The best moment to connect our understanding of a part of the system's behavior with the corresponding part of code in the code base is when writing isolated tests for that part. In the case of a legacy codebase, that moment of opportunity has passed months or years ago. Accidental complexity won, and the system is too messy to be checked in a modular and comprehensive way through isolated tests. It's not that it's impossible: it's just deemed too expensive by the concerned actors in the project, be it the developer, the product owner or the stakeholder.

Is a legacy codebase completely out of control then? Not entirely. It is mostly in control, but any action to recover both safety of code changes and suitable functional knowledge of each part of the system is judged -- by product owners and sometimes developers as well -- as too expensive to be taken now, and as such is postponed sine die. This continuous postponing of adding isolated tests to the codebase, as well as budget control and disregarding what is not bringing immediate business value are what leads teams (and their customers) into the legacy code swamp. The developers have made themselves unable to improve the modularity and reliability of their code while still being capable of adding features to it for the benefit of the customer. Such changes to the system can be dubbed DECEIT changes. We have a DECEIT change when a part of the system's behavior is

  • Described Easily by the product owner
  • Changed Easily by the developers
  • Impossible to Test by anyone

A long series of such incremental changes made to the system results in precisely this: legacy code, i.e code without tests. Developers and consultants like to attribute this phenomenon to "code rot" (resorting to biological fact-of-life explanations) or "technical debt" (resorting to over-indebtedness tragedies) or "accidental complexity". I attribute it to a misalignment in the initial team state of the art that was prevalent at the outset of the project, when the team in charge of the endeavor either ignored, omitted or removed from its toolset and process the practice of isolated tests.

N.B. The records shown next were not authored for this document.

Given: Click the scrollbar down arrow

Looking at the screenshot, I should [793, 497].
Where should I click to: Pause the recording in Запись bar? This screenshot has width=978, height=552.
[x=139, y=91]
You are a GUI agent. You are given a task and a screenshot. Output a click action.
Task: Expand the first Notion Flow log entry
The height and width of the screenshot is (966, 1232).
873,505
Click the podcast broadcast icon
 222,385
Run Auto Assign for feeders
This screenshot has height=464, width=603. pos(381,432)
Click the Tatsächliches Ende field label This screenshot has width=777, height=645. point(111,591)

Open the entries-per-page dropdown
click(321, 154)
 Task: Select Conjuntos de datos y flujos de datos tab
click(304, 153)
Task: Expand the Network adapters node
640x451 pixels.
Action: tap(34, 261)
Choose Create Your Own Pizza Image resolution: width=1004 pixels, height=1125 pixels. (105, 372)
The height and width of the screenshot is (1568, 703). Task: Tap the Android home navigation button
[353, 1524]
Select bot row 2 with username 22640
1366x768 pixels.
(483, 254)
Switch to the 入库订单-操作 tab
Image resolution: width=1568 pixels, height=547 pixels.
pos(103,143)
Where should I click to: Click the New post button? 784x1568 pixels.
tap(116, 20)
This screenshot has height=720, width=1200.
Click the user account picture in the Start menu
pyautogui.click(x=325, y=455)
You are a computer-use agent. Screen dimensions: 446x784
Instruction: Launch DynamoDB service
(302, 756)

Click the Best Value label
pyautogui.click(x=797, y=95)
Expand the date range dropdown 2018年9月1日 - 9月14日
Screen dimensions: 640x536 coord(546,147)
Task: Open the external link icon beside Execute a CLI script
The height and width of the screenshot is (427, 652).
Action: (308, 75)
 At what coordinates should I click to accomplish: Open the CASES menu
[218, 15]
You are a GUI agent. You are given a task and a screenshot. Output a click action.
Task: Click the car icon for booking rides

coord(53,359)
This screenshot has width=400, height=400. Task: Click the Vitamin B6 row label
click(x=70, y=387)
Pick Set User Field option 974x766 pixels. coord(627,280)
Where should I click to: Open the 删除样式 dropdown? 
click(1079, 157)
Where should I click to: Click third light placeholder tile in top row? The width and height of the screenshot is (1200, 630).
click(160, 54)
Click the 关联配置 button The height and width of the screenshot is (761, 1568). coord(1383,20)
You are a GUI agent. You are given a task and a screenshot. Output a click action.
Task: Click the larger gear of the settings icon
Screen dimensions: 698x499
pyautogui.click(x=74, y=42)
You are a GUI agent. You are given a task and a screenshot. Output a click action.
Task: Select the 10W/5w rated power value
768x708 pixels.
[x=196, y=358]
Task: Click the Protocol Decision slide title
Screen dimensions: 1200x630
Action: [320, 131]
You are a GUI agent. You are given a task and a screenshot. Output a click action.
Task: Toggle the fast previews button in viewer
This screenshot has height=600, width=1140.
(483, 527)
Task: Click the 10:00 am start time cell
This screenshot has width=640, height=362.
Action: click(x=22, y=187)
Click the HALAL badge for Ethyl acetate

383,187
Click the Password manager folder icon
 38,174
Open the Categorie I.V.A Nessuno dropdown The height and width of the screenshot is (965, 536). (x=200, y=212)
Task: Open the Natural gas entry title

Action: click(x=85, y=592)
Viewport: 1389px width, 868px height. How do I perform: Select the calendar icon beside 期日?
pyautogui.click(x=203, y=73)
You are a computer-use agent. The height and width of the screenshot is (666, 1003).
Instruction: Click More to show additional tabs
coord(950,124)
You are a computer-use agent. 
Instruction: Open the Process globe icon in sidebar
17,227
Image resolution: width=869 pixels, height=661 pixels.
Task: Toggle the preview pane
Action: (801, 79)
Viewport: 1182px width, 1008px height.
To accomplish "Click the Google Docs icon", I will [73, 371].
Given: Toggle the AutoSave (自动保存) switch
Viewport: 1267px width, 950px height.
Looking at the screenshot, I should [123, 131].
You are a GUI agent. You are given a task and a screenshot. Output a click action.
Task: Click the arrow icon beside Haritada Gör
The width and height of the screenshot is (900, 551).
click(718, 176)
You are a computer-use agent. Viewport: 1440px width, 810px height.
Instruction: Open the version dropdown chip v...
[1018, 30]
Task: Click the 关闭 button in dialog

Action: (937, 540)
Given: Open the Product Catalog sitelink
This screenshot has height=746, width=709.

It could be that the initial project was so small and simple that no need was felt to check and settle the understanding of every part of the code with isolated tests.

It could be that the developers naïvely promised themselves that this solution was a one-shot program, never to be made to evolve or reuse into a larger system.

It could be that they didn't master the techniques of unit tests, mocking, refactoring enough and thought that the usual "have some integrated and acceptance tests" strategy would fit.

Once the pain of not having isolated tests is felt by the team, it is often too late to change course. Indeed a project ridden with regression incidents, lateness and emergency fixes is not the best environment for acquiring new skills, which inevitably implies going slower and making mistakes.

The question of what to do to remedy the situation of a project having no tests is akin to any attempt to salvage an undertaking from strategic failure: embrace the full extent of the failure, and immediately start fixing the part of the process that caused it while managing expectations with lucidity. Instead of denying the situation by deferring again and again the necessary work of securing the codebase, it is better to admit failure, take the loss, and prepare the stakeholders for slower work and lowered productivity. Whatever techniques the developers need to acquire and start to apply, be it unit testing, refactoring, characterization tests, approval tests, or mocking, there is no way they can do that while keeping their productivity at its usual level. As much as "we could go faster if it wasn't for all the bugs and the entangled mess of dependencies" is true, achieving a new level of practice and process will certainly not happen overnight.

After all there is no way that I can walk with you on this trek while at the same time acquiring or crafting a new pair of shoes.